La República Dominicana ha logrado salir oficialmente del mapa mundial del hambre, alcanzando la estadística de “hambre cero” según los datos más recientes de la FAO. Este hito sitúa al país como el sexto de América Latina en conseguir que la subalimentación crónica afecte a menos del 2.5% de su población, consolidando un proceso de mejora que se ha extendido por más de veinte años.
El informe “El estado de la seguridad alimentaria y la nutrición en el mundo 2026”, publicado por agencias de las Naciones Unidas, destaca que este avance es el resultado de una combinación de políticas económicas, agrícolas y de protección social. El país pasó de tener a una de cada cinco personas con hambre en 2004, tras la crisis bancaria de ese año, a alcanzar este nuevo estándar de seguridad alimentaria en 2026.
Un proceso de transformación económica y social
La evolución hacia este objetivo ha ocurrido bajo distintas administraciones, desde el gobierno de Leonel Fernández en 2004 hasta la gestión actual del presidente Luis Abinader.
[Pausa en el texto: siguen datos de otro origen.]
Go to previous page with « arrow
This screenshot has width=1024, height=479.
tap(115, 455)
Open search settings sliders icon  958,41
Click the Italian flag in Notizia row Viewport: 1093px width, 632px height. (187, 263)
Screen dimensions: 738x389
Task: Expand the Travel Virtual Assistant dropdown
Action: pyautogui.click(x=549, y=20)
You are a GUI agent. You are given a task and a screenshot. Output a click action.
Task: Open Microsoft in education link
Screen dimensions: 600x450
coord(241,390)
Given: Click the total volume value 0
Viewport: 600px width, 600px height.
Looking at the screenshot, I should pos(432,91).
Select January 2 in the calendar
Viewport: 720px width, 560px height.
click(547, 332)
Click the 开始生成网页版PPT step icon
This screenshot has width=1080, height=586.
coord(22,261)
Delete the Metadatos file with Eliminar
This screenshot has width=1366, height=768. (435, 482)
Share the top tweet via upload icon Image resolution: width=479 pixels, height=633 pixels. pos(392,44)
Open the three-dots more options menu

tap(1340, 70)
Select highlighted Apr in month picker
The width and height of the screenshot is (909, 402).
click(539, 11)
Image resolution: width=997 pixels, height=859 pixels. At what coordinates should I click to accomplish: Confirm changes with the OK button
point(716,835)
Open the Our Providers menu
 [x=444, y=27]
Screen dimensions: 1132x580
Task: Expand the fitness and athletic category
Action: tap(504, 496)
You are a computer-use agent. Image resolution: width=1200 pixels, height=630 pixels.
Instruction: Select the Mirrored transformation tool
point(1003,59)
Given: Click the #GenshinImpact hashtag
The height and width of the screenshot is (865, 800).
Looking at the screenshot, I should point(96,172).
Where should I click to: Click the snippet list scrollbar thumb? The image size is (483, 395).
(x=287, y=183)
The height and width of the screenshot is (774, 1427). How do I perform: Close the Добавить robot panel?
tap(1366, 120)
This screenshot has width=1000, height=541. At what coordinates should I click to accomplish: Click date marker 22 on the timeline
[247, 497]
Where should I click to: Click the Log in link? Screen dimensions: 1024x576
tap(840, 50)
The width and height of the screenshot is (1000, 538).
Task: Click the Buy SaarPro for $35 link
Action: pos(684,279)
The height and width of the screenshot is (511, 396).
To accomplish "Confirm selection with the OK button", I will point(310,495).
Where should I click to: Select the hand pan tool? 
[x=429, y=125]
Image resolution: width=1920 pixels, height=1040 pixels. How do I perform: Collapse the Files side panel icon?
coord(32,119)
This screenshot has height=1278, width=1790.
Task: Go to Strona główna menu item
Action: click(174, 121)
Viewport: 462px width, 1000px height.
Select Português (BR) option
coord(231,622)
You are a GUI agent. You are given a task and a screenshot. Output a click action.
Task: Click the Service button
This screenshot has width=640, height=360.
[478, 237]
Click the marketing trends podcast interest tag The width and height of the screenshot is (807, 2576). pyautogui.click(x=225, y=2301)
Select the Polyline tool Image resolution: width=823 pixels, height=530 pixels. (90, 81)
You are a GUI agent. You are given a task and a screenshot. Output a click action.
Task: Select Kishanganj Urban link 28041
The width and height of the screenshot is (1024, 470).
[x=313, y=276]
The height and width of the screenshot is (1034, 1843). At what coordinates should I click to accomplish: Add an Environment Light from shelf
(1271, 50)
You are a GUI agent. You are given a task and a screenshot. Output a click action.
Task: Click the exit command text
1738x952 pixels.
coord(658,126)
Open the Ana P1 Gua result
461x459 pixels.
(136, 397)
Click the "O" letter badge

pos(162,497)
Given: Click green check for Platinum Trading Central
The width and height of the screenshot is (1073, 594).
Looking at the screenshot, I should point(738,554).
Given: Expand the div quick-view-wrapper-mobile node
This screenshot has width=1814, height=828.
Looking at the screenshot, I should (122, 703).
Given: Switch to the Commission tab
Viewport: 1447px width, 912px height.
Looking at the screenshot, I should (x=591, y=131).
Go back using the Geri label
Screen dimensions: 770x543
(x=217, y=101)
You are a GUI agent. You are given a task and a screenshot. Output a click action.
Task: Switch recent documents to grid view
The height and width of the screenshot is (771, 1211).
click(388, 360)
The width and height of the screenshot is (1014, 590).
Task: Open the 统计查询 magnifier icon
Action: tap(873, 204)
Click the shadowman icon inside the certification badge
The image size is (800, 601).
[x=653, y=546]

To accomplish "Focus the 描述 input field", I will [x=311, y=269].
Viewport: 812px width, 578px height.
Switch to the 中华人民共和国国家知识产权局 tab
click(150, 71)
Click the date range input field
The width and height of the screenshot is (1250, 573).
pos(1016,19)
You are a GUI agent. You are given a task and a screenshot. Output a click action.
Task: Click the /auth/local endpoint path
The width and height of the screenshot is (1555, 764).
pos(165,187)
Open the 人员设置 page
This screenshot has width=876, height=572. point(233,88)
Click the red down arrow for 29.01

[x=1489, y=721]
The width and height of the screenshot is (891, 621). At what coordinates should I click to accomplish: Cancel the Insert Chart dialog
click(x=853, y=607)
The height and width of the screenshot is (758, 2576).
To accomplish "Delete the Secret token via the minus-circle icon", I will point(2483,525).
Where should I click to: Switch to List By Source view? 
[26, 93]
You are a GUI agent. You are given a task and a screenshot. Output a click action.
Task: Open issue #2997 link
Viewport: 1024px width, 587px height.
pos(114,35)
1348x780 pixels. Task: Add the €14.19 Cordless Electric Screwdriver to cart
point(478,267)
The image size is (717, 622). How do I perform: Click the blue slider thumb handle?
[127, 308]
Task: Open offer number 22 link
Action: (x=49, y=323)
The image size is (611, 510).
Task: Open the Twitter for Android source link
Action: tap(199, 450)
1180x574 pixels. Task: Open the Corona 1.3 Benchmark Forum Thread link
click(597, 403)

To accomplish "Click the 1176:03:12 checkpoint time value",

Expertos señalan que el crecimiento económico, impulsado por el turismo, las zonas francas y las remesas, ha servido de base para que el Estado implementara programas de asistencia directa.
Entre las herramientas que han permitido este cambio se encuentran:
- Programa de Alimentación Escolar (PAE): Que garantiza desayuno, almuerzo y merienda en escuelas públicas.
- Programa Aliméntate: Una tarjeta electrónica para familias en situación de vulnerabilidad que permite comprar alimentos en colmados.
- Subsidios y apoyo agrícola: Incluyendo el Bono Gas, los Comedores Económicos y el incentivo a la producción local mediante financiamiento y tecnificación.
Manuel Robles, director de la Secretaría Técnica para la Soberanía y Seguridad Alimentaria y Nutricional, afirmó que “el hambre cero llegó antes de lo que pensábamos”, subrayando que la voluntad de realizar un sacrificio fiscal para financiar estos programas fue clave para el éxito.
Desafíos pendientes en la nutrición
A pesar de la victoria estadística, la realidad cotidiana presenta matices. La economista Maribel Suero Castillo, del Colegio Dominicano de Economistas, advirtió que existe una desconexión entre los indicadores internacionales y la distribución real del ingreso en el país.
Actualmente, el gran reto de la nación es combatir la inseguridad alimentaria “moderada o severa”, un fenómeno que afecta al 41.3% de la población. A diferencia del hambre crónica, este problema no se trata de la falta de calorías, sino de la dificultad de las familias para acceder de manera constante a alimentos que sean nutritivos y de calidad.